As I mentioned, when Connaught was manufacturing drugs in Canada, they provided those drugs at cost to public and private insurers, and to consumers. Obviously they weren't paying dividends to shareholders, they weren't raking money off the top and so on and so forth, so they were able to do that. The pharmaceutical industry is not able to do that. They have an obligation to provide a return on investment to their shareholders and so on. I think that a public manufacturer would go a long way towards contributing to a better cost picture in Canada for drugs.
Compulsory licensing is a tool that Canada used to use and it was also something that we abandoned during the period when we were negotiating free trade deals and so on. These things have undermined our ability to not only have greater control over the prices that we pay for medicine and vaccines, but also our ability to supply drugs to Canadians if the industry is not able or willing to supply them. The industry right now is basically saying that they're not going to supply new drugs in Canada if the guidelines go through. We're not the only country that they've issued that warning to.
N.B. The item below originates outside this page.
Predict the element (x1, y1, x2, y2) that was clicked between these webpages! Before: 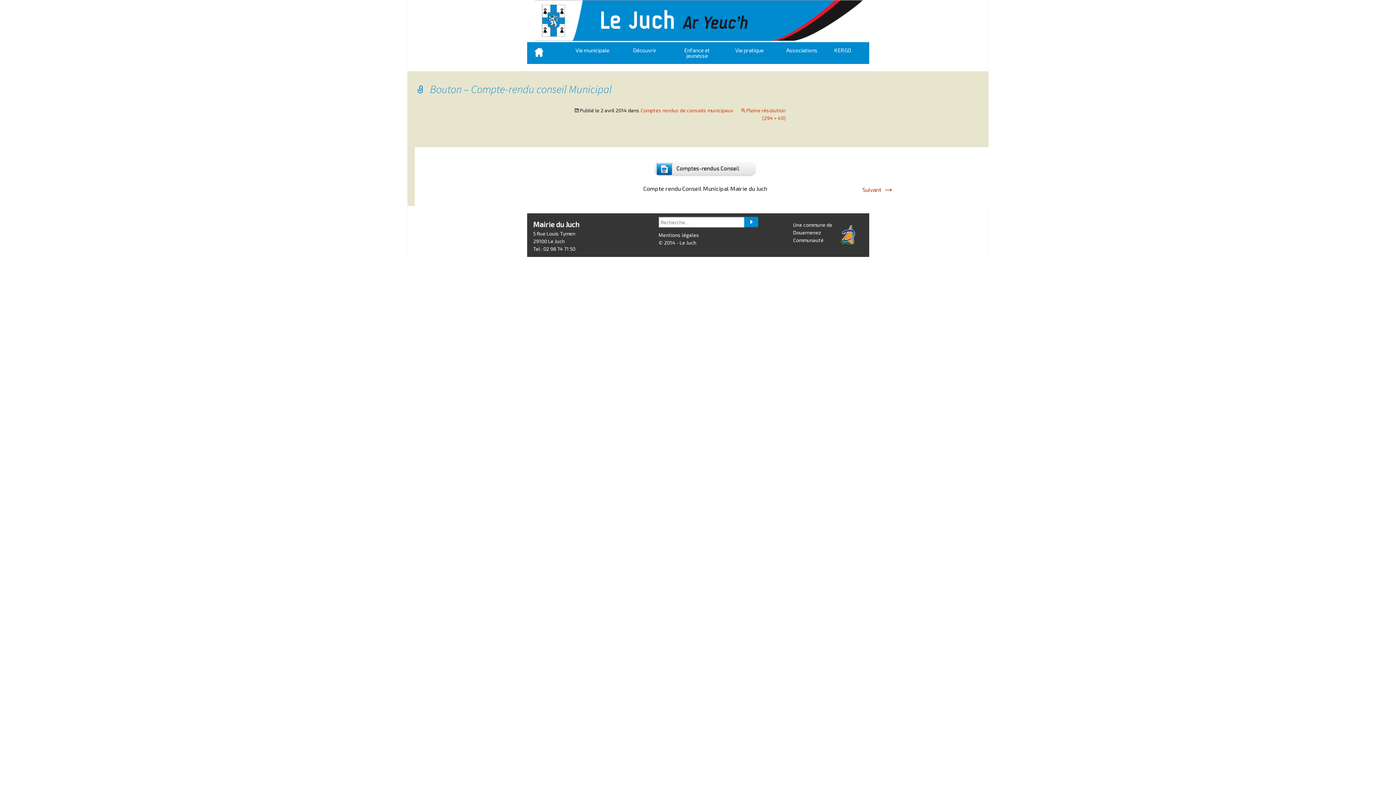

I think one of the ways to respond to that, to counter that, is to ensure that if they don't, if they choose not to supply drugs in Canada, we have the capacity to supply them ourselves.
We're looking at this now. There's been a big debate in Canada around the COVID vaccine, as another example. We're not making the COVID vaccine in Canada. We're relying on global manufacturers to supply that. It's not that they're saying that they refuse to supply us. It's that they're saying they'll get around to it after they have supplied these other markets that they have obligations to, or whatever. I think we need to figure out a strategy to deal with that.